Only if you use the GitHub API. git clone has no issues with rate limits, and presumably neither do you when you're using http: or https: URLs to Git repos on other sites that are simply serving the Git repo in the usual (static) way.

Or is this not an interface to Git repos served over HTTP, but only an interface to GitHub, where you happen to use GitHub's generic Git repo URL to identify the repo, but don't actually use the interface that that implies? If so, you should change the interface to be clear about that.

joyceerhl commented 2 years ago

@0cjs This extension provides the ability to work with a GitHub repository without cloning it locally, as described in this repository's readme.

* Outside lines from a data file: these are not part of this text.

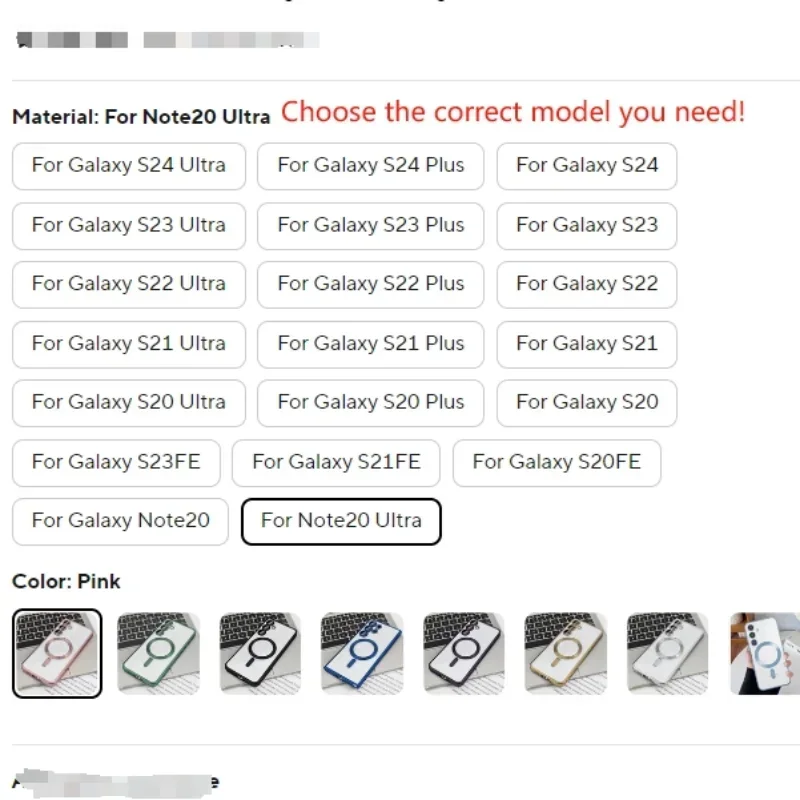Select the hand-held light blue case thumbnail
The width and height of the screenshot is (800, 800).
click(765, 653)
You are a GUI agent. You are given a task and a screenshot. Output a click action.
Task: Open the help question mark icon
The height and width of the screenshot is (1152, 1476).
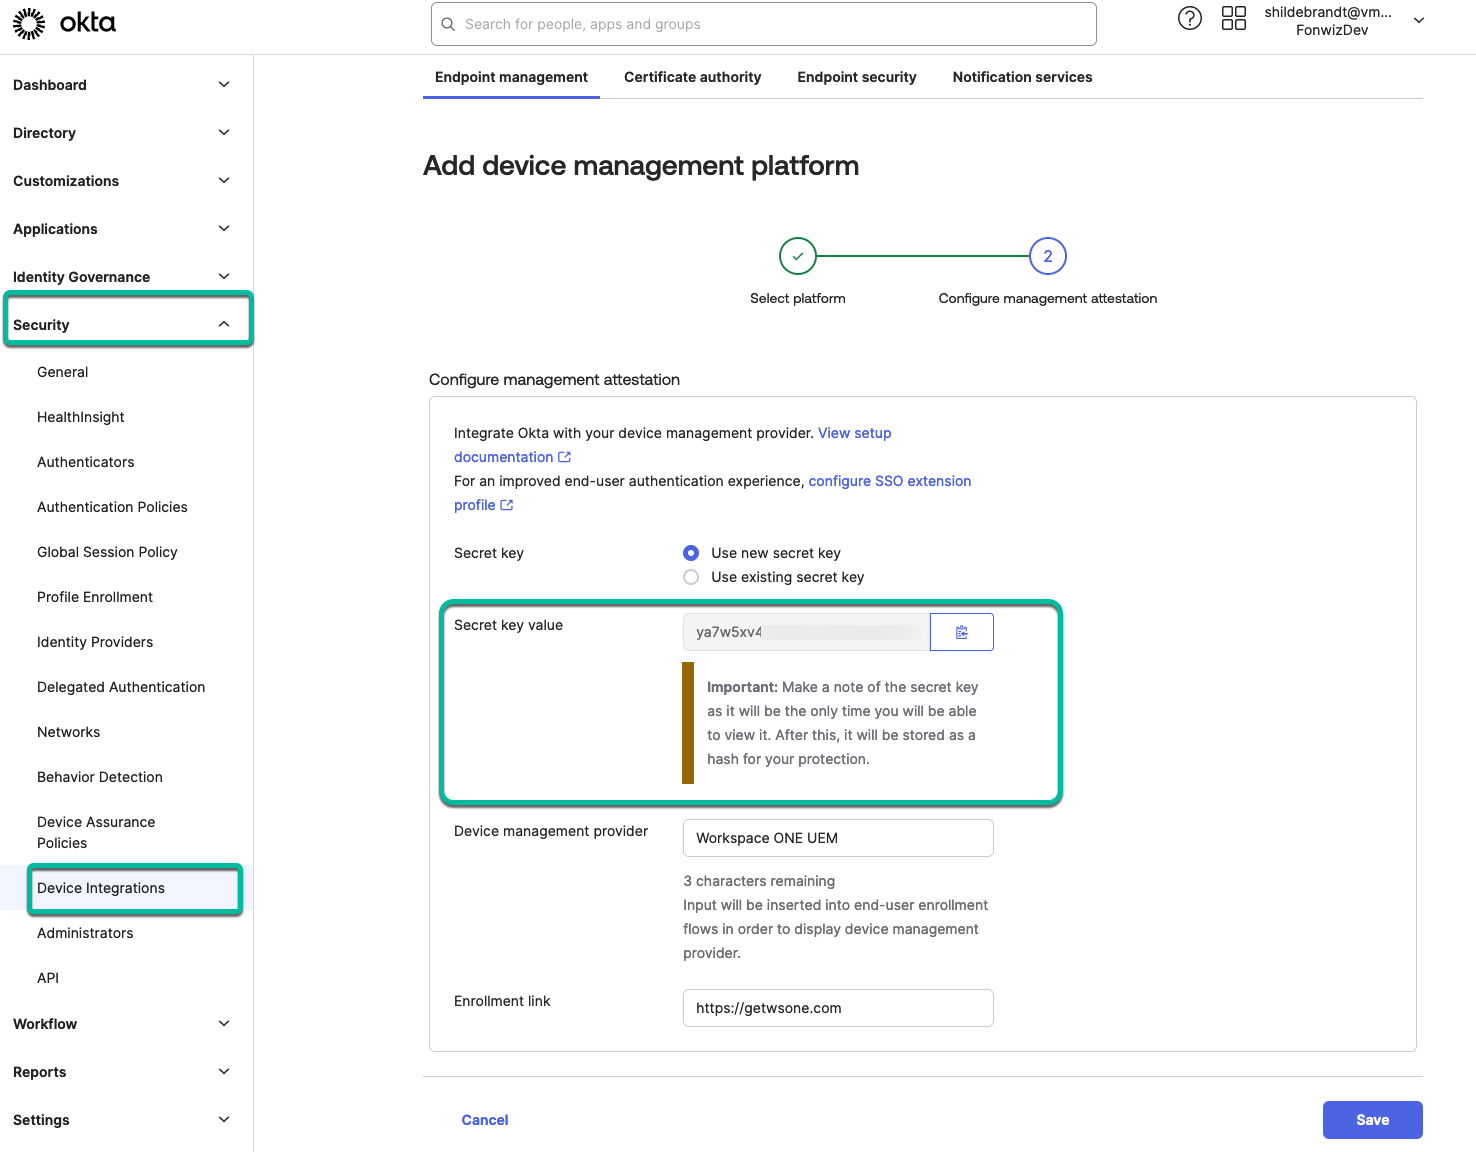1189,19
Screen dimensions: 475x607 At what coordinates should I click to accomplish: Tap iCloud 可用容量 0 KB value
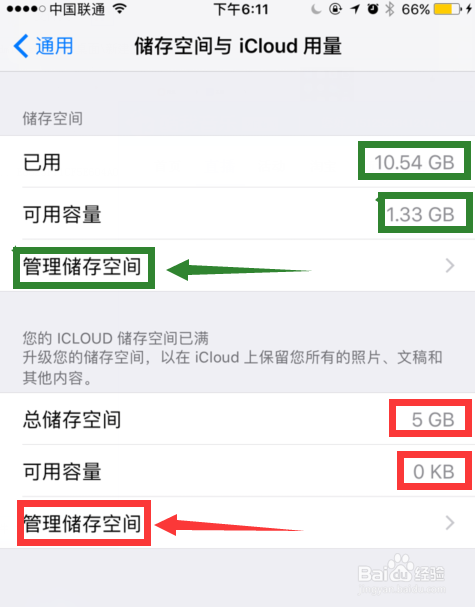(x=434, y=472)
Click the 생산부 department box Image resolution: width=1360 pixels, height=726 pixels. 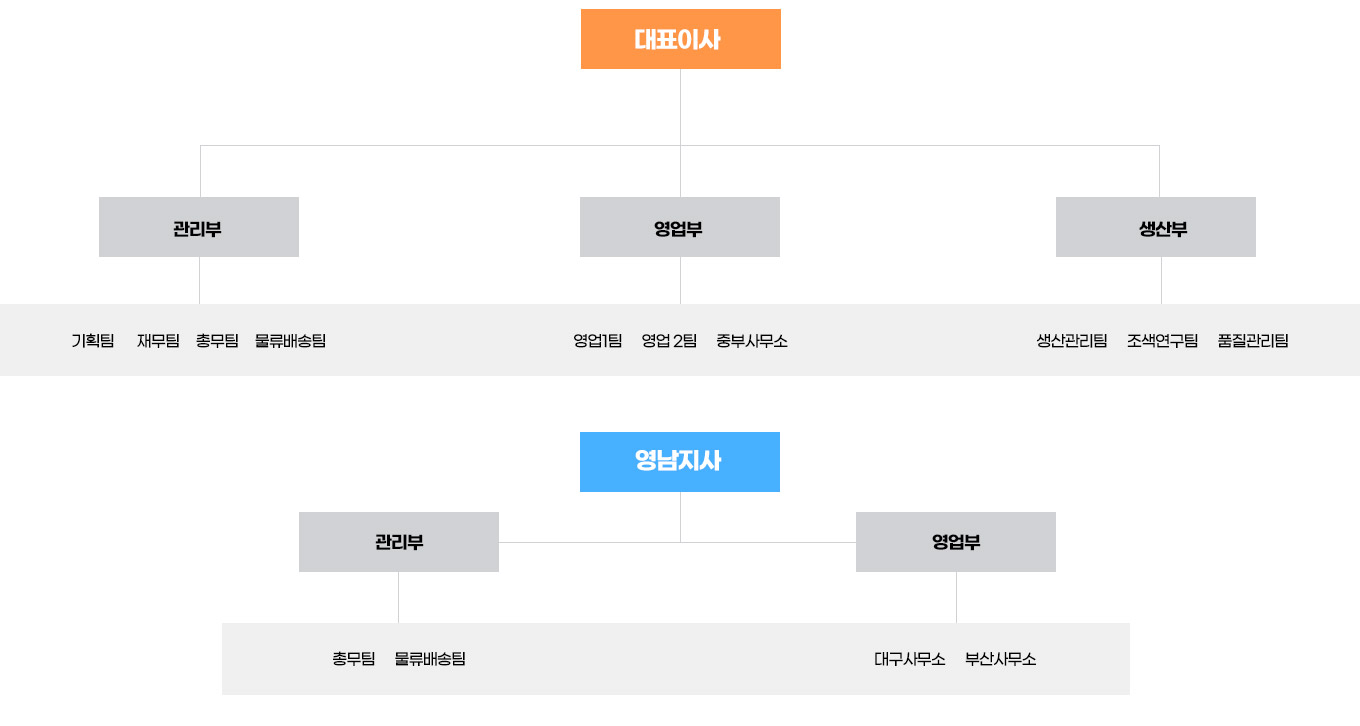1156,227
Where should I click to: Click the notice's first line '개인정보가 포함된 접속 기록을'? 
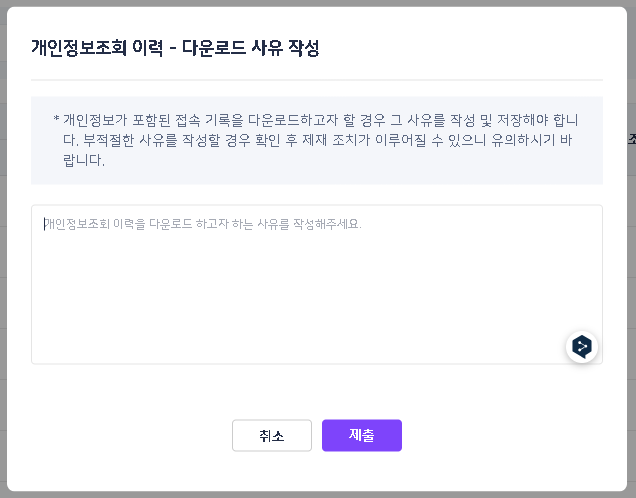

0cjs commented 2 years ago

There's nothing in the UI indicating that "Open remote URL" is not actually a generic "open remote URL" function and one must go look at the README to see what it does. And it's starting to look more and more as if it's a) not using the URL, but actually just extracting information from the URL and using it elsewhere, and b) doesn't work with anything but GitHub. I tried https://gitlab.com/retroabandon/cbm.git in the box and I get no response to pressing Enter; it just sits there as if I'd not hit Enter.

Just naming the thing "Open GitHub project" would be a really good start. But even better would actually to make it just work as effectively and broadly as git clone. (I guess that assumes you have local file storage somewhere.)